■ How to complete this task: Reproduce the line containing "Projeler [tab] (50, 850)" and every line after it through the end of the records. Include nothing else.

[Dataset excerpts]

%%

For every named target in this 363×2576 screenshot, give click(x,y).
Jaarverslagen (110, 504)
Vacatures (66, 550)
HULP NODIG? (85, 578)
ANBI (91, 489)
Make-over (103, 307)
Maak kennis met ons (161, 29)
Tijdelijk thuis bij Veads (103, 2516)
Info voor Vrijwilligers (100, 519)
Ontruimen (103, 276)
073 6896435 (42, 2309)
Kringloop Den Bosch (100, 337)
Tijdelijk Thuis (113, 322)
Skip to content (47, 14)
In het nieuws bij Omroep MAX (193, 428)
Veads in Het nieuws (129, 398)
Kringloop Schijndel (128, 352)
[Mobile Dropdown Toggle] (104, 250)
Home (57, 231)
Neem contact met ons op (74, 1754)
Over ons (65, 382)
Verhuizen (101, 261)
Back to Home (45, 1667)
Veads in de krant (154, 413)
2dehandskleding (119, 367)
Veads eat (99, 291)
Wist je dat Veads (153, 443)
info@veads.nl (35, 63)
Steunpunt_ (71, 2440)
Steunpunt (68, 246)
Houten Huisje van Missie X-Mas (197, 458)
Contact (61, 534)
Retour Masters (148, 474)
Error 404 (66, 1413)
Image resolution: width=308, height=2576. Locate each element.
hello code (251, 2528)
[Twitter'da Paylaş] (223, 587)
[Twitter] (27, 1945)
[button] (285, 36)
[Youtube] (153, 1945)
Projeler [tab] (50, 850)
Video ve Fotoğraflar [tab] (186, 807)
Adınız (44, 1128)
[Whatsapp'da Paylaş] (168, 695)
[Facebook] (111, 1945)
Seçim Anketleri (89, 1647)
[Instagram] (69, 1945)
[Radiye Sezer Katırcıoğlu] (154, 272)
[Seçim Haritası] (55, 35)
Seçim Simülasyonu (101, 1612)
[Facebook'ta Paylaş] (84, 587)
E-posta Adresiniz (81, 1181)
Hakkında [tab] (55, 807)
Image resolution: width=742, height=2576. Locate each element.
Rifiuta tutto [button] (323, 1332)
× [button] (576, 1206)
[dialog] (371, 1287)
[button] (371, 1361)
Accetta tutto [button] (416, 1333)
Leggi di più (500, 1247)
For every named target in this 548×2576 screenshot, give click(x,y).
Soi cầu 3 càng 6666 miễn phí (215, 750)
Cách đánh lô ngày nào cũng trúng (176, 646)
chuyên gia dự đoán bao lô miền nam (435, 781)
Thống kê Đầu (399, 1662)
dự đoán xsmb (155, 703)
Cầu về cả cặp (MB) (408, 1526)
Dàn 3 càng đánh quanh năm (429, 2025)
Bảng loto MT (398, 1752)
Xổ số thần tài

%%

■ Answer to the problem:
Projeler [tab] (50, 850)
Video ve Fotoğraflar [tab] (186, 807)
Adınız (44, 1128)
[Whatsapp'da Paylaş] (168, 695)
[Facebook] (111, 1945)
Seçim Anketleri (89, 1647)
[Instagram] (69, 1945)
[Radiye Sezer Katırcıoğlu] (154, 272)
[Seçim Haritası] (55, 35)
Seçim Simülasyonu (101, 1612)
[Facebook'ta Paylaş] (84, 587)
E-posta Adresiniz (81, 1181)
Hakkında [tab] (55, 807)
Image resolution: width=742, height=2576. Locate each element.
Rifiuta tutto [button] (323, 1332)
× [button] (576, 1206)
[dialog] (371, 1287)
[button] (371, 1361)
Accetta tutto [button] (416, 1333)
Leggi di più (500, 1247)
For every named target in this 548×2576 screenshot, give click(x,y).
Soi cầu 3 càng 6666 miễn phí (215, 750)
Cách đánh lô ngày nào cũng trúng (176, 646)
chuyên gia dự đoán bao lô miền nam (435, 781)
Thống kê Đầu (399, 1662)
dự đoán xsmb (155, 703)
Cầu về cả cặp (MB) (408, 1526)
Dàn 3 càng đánh quanh năm (429, 2025)
Bảng loto MT (398, 1752)
Xổ số thần tài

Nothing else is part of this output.